Instrução A: No texto sobre a Virada Cultural, para qual local a organização do evento levou as apresentações de hip-hop e black music?

#### Texto citado

Desde o ano passado intelectuais do movimento negro e da luta de combate ao racismo e pela igualdade racial vêm denunciando as práticas de apartheid da prefeitura de São Paulo na Virada Cultural.
É impressionante como a classe média paulistana não se dá conta disso. Então vamos à luta: segue um texto publicado no ano passado, houve outros, mas selecionei este pra reflexão.
Não deixem de ler também os posts do jornalista Luiz Carlos Azenha sobre o mesmo tema, debatendo como a mídia é surda, cega e muda pra este apartheid sócio-racial: São Paulo: Tirando os pobres do centro e O 'Pertencimento' em São Paulo'
Apartheid: espaço negro é discriminado e vigiado na Virada Cultural
[Segunda-Feira, 28 de Abril de 2008 às 15:43hs]Por Dennis de Oliveira*
Entre tantos confetes despejados pela mídia para a Virada Cultural -principalmente pelo fato do Poder Público mobilizar sua estrutura para criar um "simulacro" de paz no degradado centro de São Paulo, permitindo que a classe média possa passear tranquilamente nas ruas cotidianamente ocupadas por mendigos, trombadinhas, prostitutas, vendedores de crack e outros párias - não passaram despercebidas as atitudes racistas da organização do evento para quem freqüentou o espaço destinado à apresentação dos grupos de hip-hop e black music.
Dentro da filosofia de segmentação dos espaços de acordo com os ritmos apresentados, a organização da Virada Cultural "segregou" o hip-hop e a black music para um local mais distante do centro, a Praça Cívica do Parque D. Pedro, atrás da antiga sede da prefeitura, o Palácio das Indústrias. O local é de acesso difícil e fica mais distante da maioria dos espaços centrais onde aconteceram outras apresentações.
Os freqüentadores deste espaço na Virada, além de enfrentarem a distância, ainda passaram pelo constrangimento da ação ostensiva da Polícia Militar que mobilizou o seu maior contigente para este local e ainda praticaram atos que não se verificaram em outros espaços, como uma rigorosa revista em bolsas, sacolas e no próprio corpo, tanto em homens como em mulheres.
A entrada de cervejas e refrigerantes em lata foi proibida (ao contrário de outros locais, onde a venda de bebidas era livre). O rapper Rappin' Hood afirmou: "Estamos sitiados". Para Thaíde, "a localização do palco é uma forma de demonstrar o preconceito". Estas duas declarações foram publicadas na matéria Rappers reclamam de revista da polícia e do local do palco publicada na Folha de S. Paulo de 28 de abril, na página E-5.
Na mesma página, a Folha de S. Paulo dá destaque para uma ação policial que impediu a apresentação de um grupo francês de dança no largo Santa Ifigênia. Esta mesma matéria é iniciada da seguinte forma: Foco de atenção da última Virada Cultural com o show dos Racionais MC's na praça da Sé - que terminou em pancadaria entre policiais e espectadores - o hip hop ficou longe do núcleo da festa nesta edição do ano. O que se infere desta abertura da matéria é que a discriminação deu-se por conta de uma visão construída, a partir da generalização de um fato particular, de que show de rap é um risco e, portanto, deve ser segregado e colocado sob rígida vigilância.

########
#### Dados fornecidos

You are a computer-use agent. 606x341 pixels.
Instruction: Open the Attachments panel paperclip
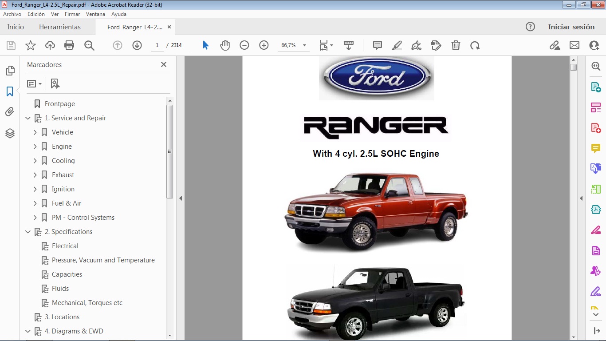tap(10, 111)
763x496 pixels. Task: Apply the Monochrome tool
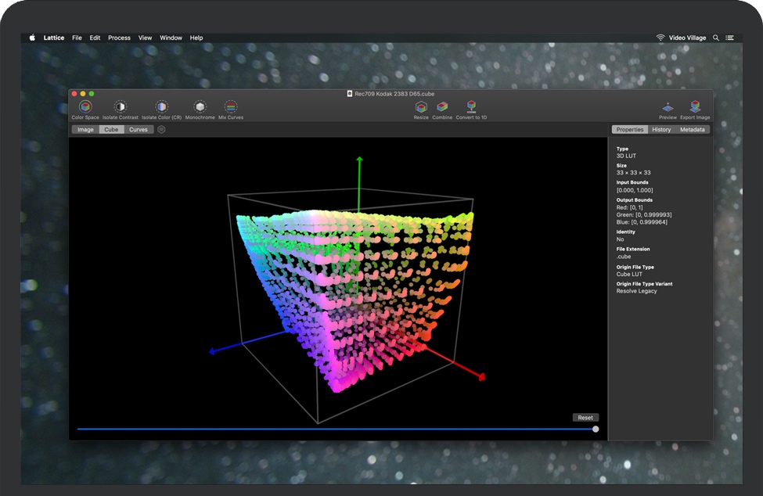pos(200,108)
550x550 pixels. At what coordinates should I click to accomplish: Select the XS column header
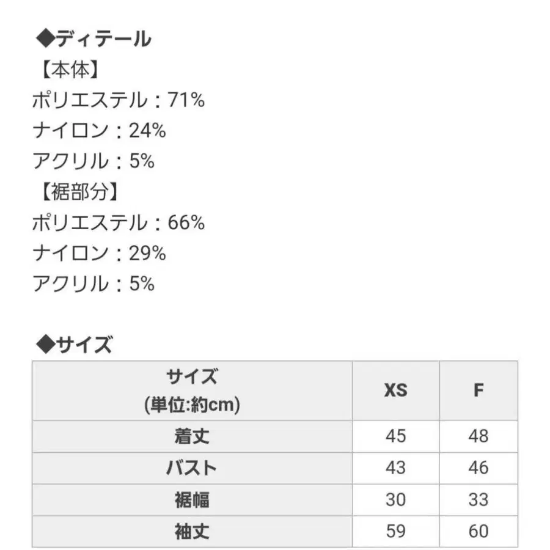pyautogui.click(x=395, y=390)
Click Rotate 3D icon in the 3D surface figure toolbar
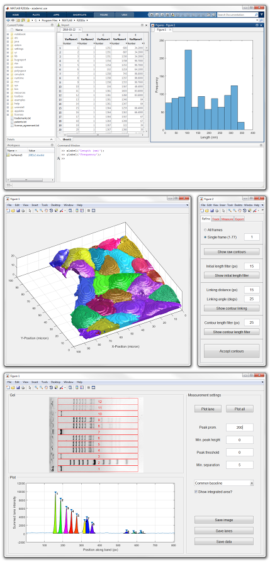The width and height of the screenshot is (270, 562). 51,211
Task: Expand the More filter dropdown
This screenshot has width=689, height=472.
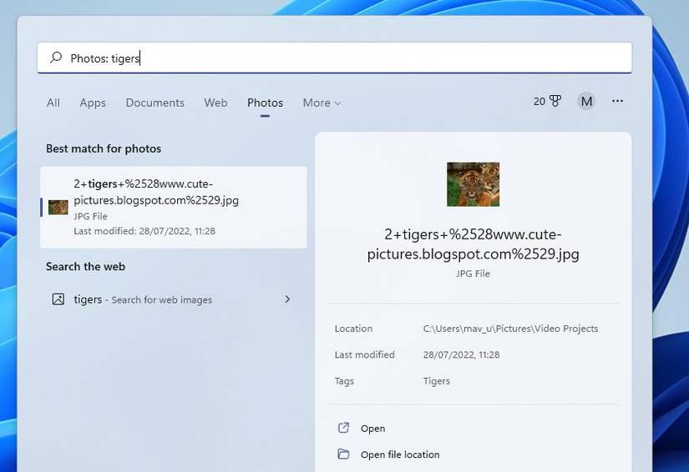Action: click(322, 103)
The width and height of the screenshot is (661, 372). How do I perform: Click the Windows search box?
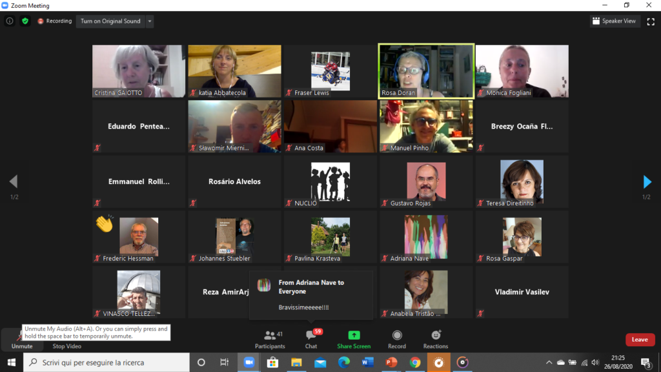[107, 362]
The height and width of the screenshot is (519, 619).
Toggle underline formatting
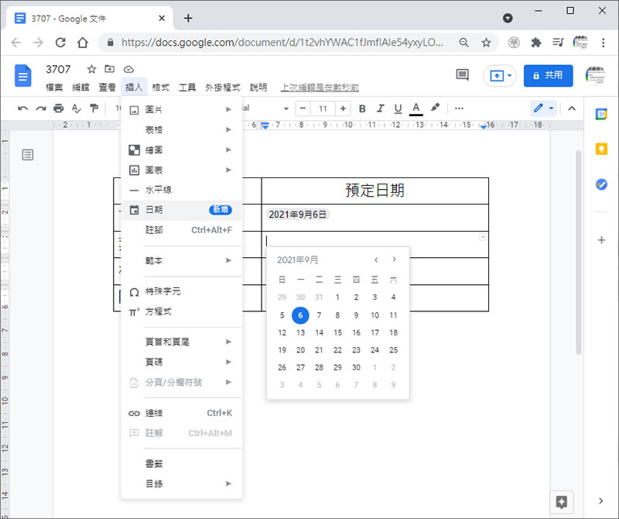point(398,108)
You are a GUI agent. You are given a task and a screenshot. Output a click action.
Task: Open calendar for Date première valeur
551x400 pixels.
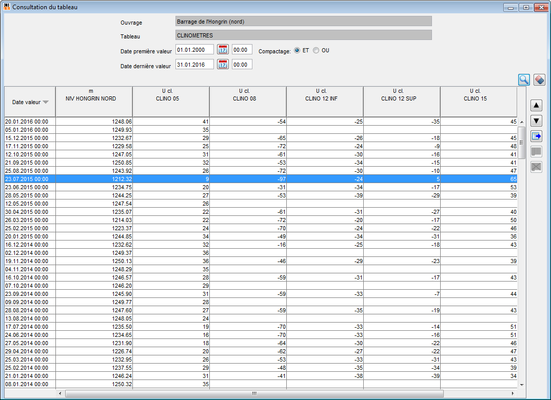point(223,50)
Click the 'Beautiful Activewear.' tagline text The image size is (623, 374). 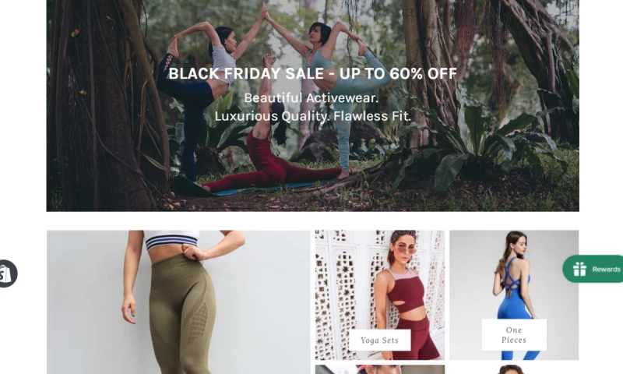311,97
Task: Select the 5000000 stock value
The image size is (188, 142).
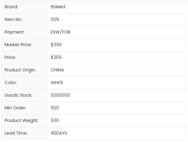Action: pos(60,95)
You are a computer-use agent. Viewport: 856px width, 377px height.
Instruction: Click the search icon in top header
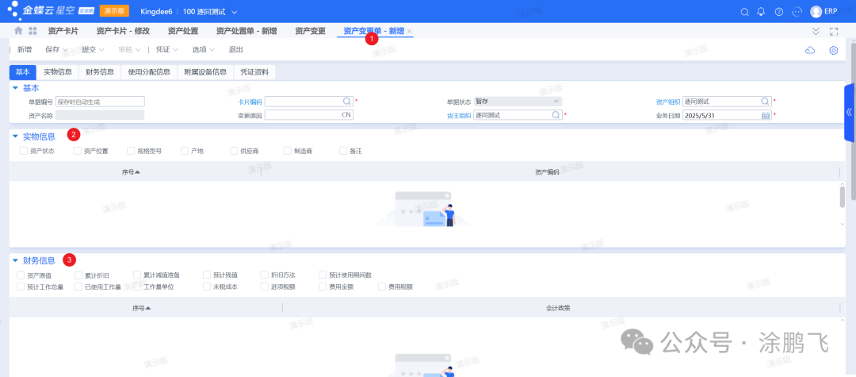point(743,12)
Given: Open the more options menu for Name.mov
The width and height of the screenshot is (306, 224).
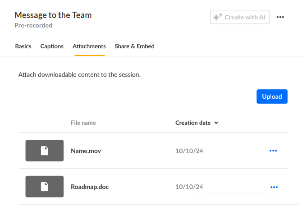Looking at the screenshot, I should (x=273, y=151).
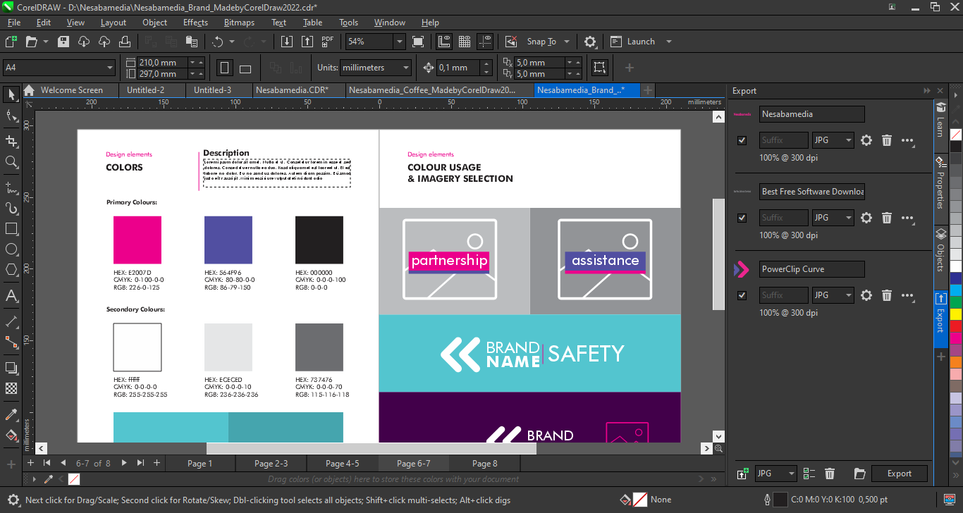Select the Crop tool
The image size is (963, 513).
[11, 141]
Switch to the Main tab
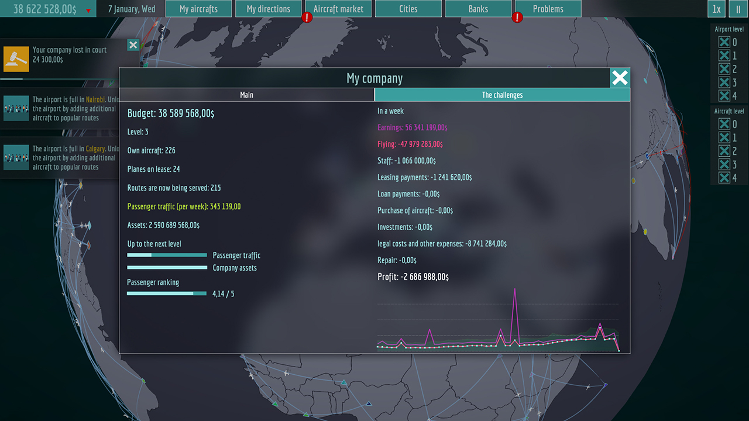 [x=246, y=95]
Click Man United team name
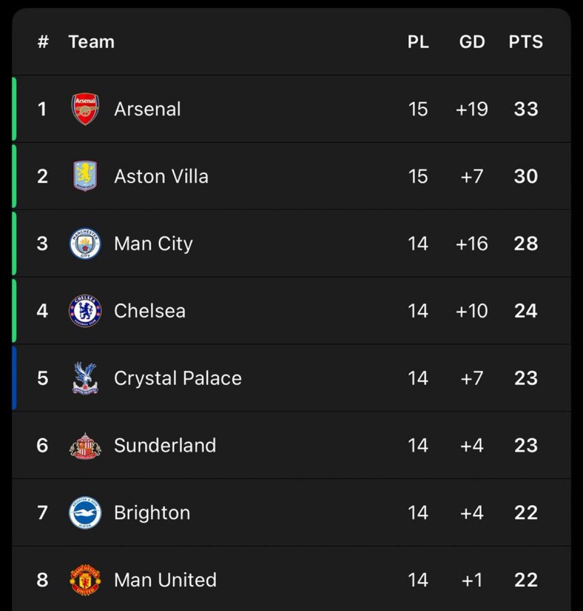 (165, 580)
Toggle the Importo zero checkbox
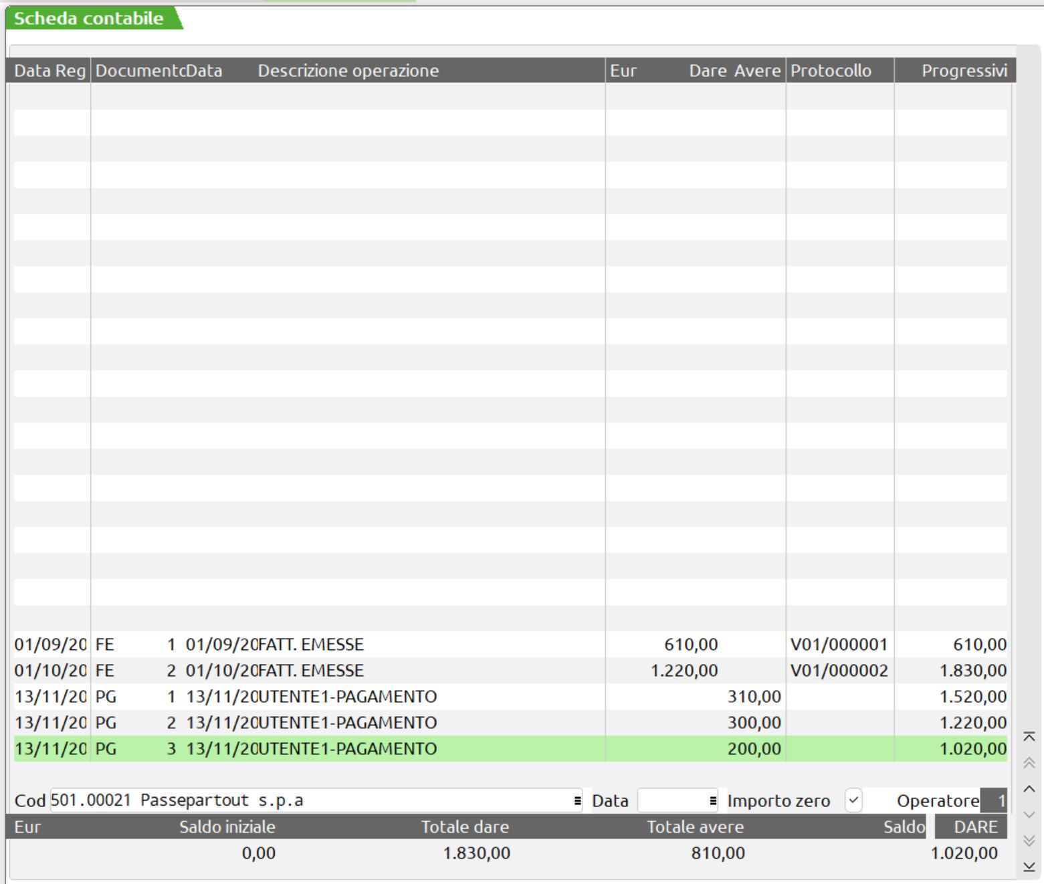Screen dimensions: 1044x884 click(x=853, y=800)
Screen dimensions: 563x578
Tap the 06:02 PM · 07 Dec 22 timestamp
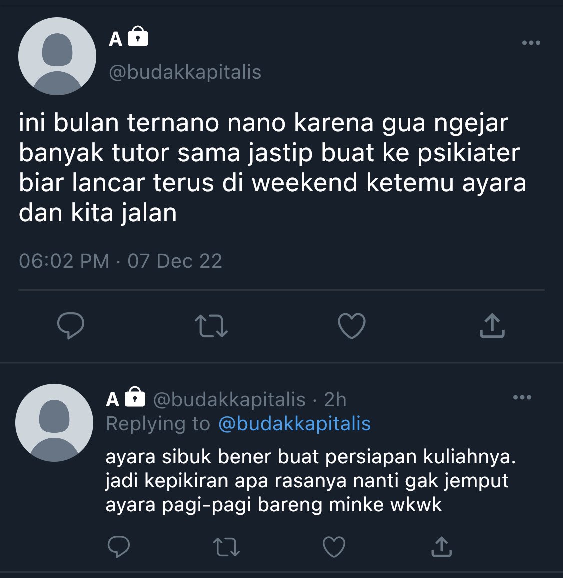pos(121,261)
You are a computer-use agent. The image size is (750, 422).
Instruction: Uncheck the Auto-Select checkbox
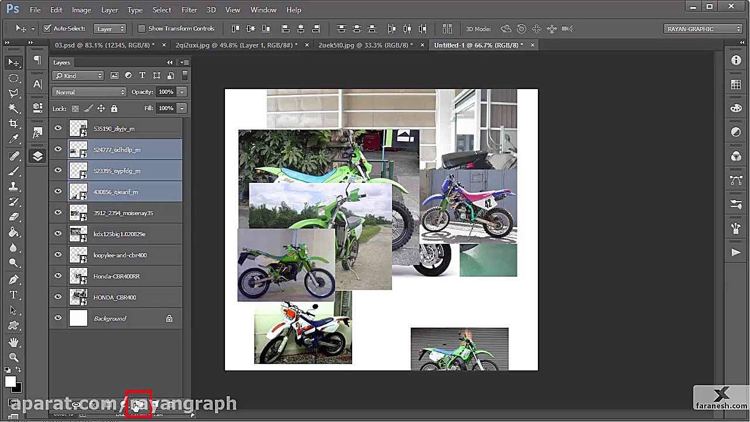[47, 29]
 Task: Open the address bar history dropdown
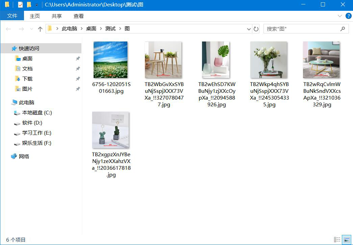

########

Instrução B: Por favor, apresente como uma lista JSON de strings, uma para cada linha e sem linhas em branco, somente as linhas das entradas que vão da que contém "Task: Select the 5000000 stock value" até o fim das entradas, com as duas pontas incluídas. Deixe as imagens fora da resposta.

Solução A: Para a Praça Cívica do Parque D. Pedro, atrás da antiga sede da prefeitura, o Palácio das Indústrias.

Solução B:
[
  "Task: Select the 5000000 stock value",
  "The image size is (188, 142).",
  "Action: pos(60,95)",
  "You are a computer-use agent. Viewport: 856px width, 377px height.",
  "Instruction: Click the search icon in top header",
  "point(743,12)",
  "Given: Open the more options menu for Name.mov",
  "The width and height of the screenshot is (306, 224).",
  "Looking at the screenshot, I should (x=273, y=151).",
  "Select the Crop tool",
  "The image size is (963, 513).",
  "[11, 141]",
  "Switch to the Main tab",
  " [x=246, y=95]",
  "Click Man United team name",
  " (165, 580)",
  "Toggle the Importo zero checkbox",
  "Screen dimensions: 1044x884 click(x=853, y=800)",
  "Screen dimensions: 563x578",
  "Tap the 06:02 PM · 07 Dec 22 timestamp",
  "pos(121,261)",
  "You are a computer-use agent. The image size is (750, 422).",
  "Instruction: Uncheck the Auto-Select checkbox",
  "[47, 29]",
  " Task: Open the address bar history dropdown"
]